El fotógrafo de guerra convertido en pintor. La historia se centra en un antiguo fotógrafo de guerra, laureado con numerosos premios, que se retira a una destartalada torre al borde del mar para componer, "un panorama mural que desplegase, ante los ojos de un observador atento, las reglas implacables que sostienen la guerra -el caos aparente- como espejo de la vida", él que siempre supo que aunque conocía la manera y controlaba la técnica de la pintura, "carecía del rasgo esencial que separa la afición del talento". Faulques, que así se llama el protagonista, y al que la muerte acecha a través de un croata, Ivo Markovic, al que un día lejano fotografió, ha llegado al convencimiento de que existe una "red oculta que atrapaba el mundo y sus acontecimientos, donde nada de cuanto ocurría era inocente y sin consecuencias". Y quiere saber "si hay una base científica para toda esa carne racional tendida al sol, en espera de que la despachen.

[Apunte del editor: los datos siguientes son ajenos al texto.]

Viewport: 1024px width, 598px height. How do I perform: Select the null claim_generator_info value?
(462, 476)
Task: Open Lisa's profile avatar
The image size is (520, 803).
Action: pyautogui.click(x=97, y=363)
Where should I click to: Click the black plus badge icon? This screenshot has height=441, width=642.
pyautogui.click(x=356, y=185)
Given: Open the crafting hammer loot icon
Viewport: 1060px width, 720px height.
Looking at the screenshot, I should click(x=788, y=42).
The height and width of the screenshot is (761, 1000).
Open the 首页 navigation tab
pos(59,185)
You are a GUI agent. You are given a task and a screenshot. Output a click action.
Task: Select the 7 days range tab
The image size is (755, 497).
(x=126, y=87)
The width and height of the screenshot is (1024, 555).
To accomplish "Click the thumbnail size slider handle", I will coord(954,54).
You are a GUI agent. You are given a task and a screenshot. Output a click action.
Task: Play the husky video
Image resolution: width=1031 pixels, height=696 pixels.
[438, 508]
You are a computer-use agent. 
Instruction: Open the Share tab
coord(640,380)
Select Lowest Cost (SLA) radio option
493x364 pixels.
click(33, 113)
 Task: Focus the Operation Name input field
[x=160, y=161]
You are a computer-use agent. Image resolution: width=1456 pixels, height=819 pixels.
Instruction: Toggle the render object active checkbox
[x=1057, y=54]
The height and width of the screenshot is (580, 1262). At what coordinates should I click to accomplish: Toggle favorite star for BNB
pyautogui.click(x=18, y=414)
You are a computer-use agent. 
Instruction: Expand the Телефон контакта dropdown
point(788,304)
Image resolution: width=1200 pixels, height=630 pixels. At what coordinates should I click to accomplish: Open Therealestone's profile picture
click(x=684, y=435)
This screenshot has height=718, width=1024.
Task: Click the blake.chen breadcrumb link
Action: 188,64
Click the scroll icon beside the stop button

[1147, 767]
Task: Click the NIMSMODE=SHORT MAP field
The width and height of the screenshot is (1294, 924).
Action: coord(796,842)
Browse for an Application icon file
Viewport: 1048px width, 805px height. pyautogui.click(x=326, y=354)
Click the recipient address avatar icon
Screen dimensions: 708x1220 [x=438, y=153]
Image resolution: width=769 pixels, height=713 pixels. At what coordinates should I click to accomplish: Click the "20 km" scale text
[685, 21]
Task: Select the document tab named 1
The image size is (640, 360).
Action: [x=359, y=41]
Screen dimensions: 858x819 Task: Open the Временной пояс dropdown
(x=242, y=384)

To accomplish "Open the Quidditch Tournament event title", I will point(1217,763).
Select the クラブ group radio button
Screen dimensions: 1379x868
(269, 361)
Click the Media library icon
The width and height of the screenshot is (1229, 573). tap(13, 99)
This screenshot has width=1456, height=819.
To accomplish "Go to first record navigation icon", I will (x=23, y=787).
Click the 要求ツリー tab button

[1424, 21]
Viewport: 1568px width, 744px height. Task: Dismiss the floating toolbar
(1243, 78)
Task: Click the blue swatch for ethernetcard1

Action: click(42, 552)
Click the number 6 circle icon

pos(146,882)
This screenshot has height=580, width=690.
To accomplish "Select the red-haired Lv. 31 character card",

Unas leyes ocultas en la vida o en el mundo". "Somos producto", ha llegado a creer, "de las reglas ocultas que determinan casualidades: desde la simetría del Universo hasta el momento en que uno cruza la sala de un museo". Desentrañar ese misterio, encontrar las reglas que gobiernan el destino de los hombres, es lo último que ya tiene, porque en su informada y racional desolación a Faulques, resignado que no endurecido, no le queda nada, ni siquiera amor, o respeto, por su antigua profesión: "Mostrar hoy el horror en primer plano ya es socialmente incorrecto. Hasta al niño que levantó las manos en la foto famosa del gueto de Varsovia le taparían hoy la cara, la mirada, para no incumplir las leyes sobre protección de menores. Además, se acabó aquello de que sólo con esfuerzo puede obligarse a una cámara a mentir. Dejaron de ser un testimonio para formar parte de la escenografía que nos rodea". "El mundo", añade -¡y cuánta razón tiene!-, "está saturado de malditas fotos".